### Tâches à réaliser:
A: Dans l'extrait sur la mort du roi carnaval, quel nom porte ce roi en Guyane ?
B: Poursuivez l'extrait sur la mort du roi carnaval après sa dernière phrase.

### Extrait de page:
---+---
Théâtre et justice

La mort constitue la limite extrême de tout être vivant, mais dans l’univers carnavalesque la mort, celle du roi carnaval – le Roi Dodo à la Réunion, le Roi Vaval en Guyane, le Roi Carnaval ou Cabache à Chalon – est un spectacle, elle est le rituel collectif d’une opération sacrificielle consistant à mettre fin aux festivités carnavalesques.

On pourrait alors penser que ritualiser la mort, comme le font chacun des scénarios carnavalesques, fait fonction d’exorcisme pour la population, et ce d’autant que la mort du roi reste étrangère à tout un chacun : c’est la mort d’un autre. Toujours est-il que le roi carnaval subit la peine de mort ordonnée par une justice populaire.

« La mort est un supplice dans la mesure où elle n’est pas privation du droit de vivre, mais elle est l’occasion et le terme d’une gradation calculée de souffrances : depuis la décapitation – qui les ramène toutes à un seul geste et dans un seul instant : le degré zéro du supplice – jusqu’à l’écartèlement qui les porte presque à l’infini, en passant par la pendaison, le bûcher et la roue sur laquelle on agonise longtemps 367 ». Le supplice de la mort, prononcé par un tribunal judiciaire, inflige l’ultime supplice au condamné. Mais ce supplice fait partie intégrante du rituel judiciaire. La mort pénale est en effet ritualisée. C’est un élément, dans le système punitif judiciaire, qui doit être public afin que toute la population constate la mort, à la manière d’une cérémonie de triomphe.
---+---
### Données affichées:
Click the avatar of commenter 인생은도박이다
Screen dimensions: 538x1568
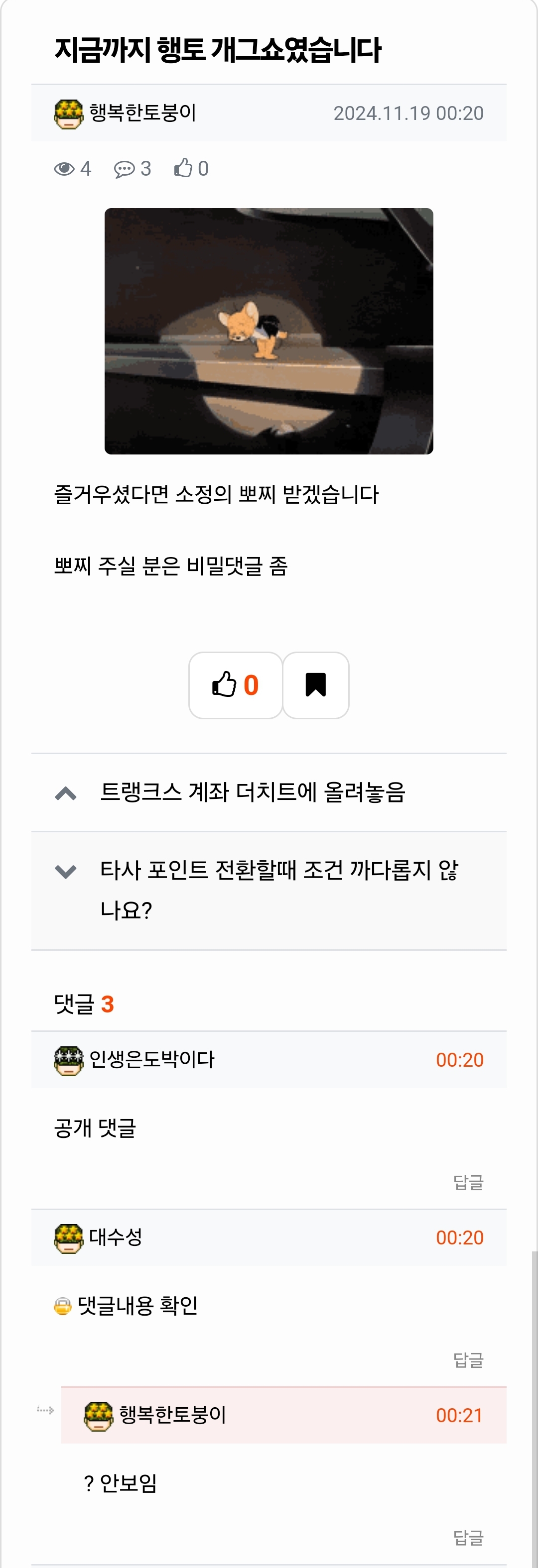coord(68,1060)
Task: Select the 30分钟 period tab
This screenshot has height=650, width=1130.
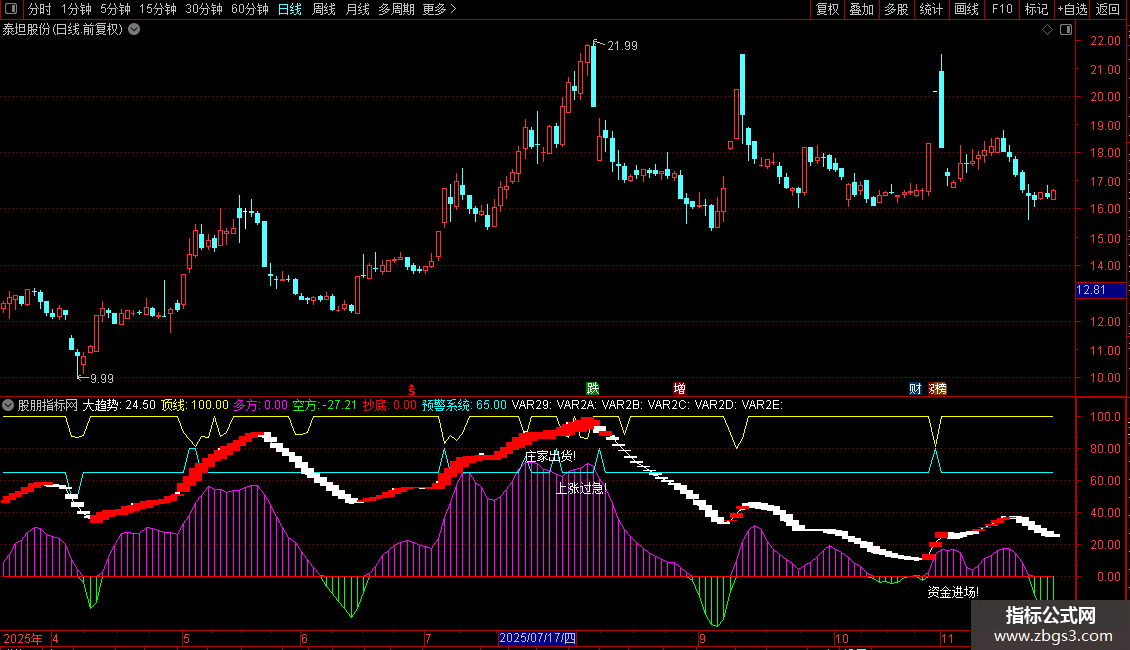Action: (204, 9)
---+---
### Réponses par entrée:
A: Le Roi Vaval.

B:
La publicité, c’est-à-dire la mise en public et en scène de la condamnation d’un être humain ne saurait être que le cérémonial des autorités judiciaires se manifestant dans la force. En d’autres termes, le rituel du supplice est un rituel organisé en faveur de la manifestation des autorités en place et de son pouvoir politique à punir.

Mais à la fin du XVIIIe siècle, début du XIXe, correspondant au nouveau système pénal en France, le spectacle public de la mort, de la punition publique de la peine de mort s’éteint. « Que les peines soient modérées et proportionnées aux délits, que celle de mort ne soit plus décernée que contre les coupables assassins, et que les supplices qui révoltent l’humanité soient abolis 368  ».

La punition cesse peu à peu, à cette époque, d’être une scène de spectacle. Le supplicié n’est plus un objet d’admiration et la punition en elle-même devient la part cachée du complexe processus pénal. La théâtralisation de la justice cache sa propre violence : « La justice ne prend plus en charge publiquement la part de la violence qui est liée à son exercice. Qu’elle tue, qu’elle frappe, ce n’est plus la glorification de sa force, c’est un élément d’elle-même qu’elle est bien obligée de tolérer, mais dont il lui est difficile de faire état 369  ». En d’autres termes le châtiment n’est plus un spectacle.

En revanche, c’est la condamnation elle-même qui va prendre le devant de la scène et va devenir progressivement un spectacle public. L’accusé est marqué d’un signe négatif au moment de l’audition de sa sentence. Les magistrats sont donc libérés de l’acte de châtier en même temps que les pratiques punitives publiques deviennent pudiques.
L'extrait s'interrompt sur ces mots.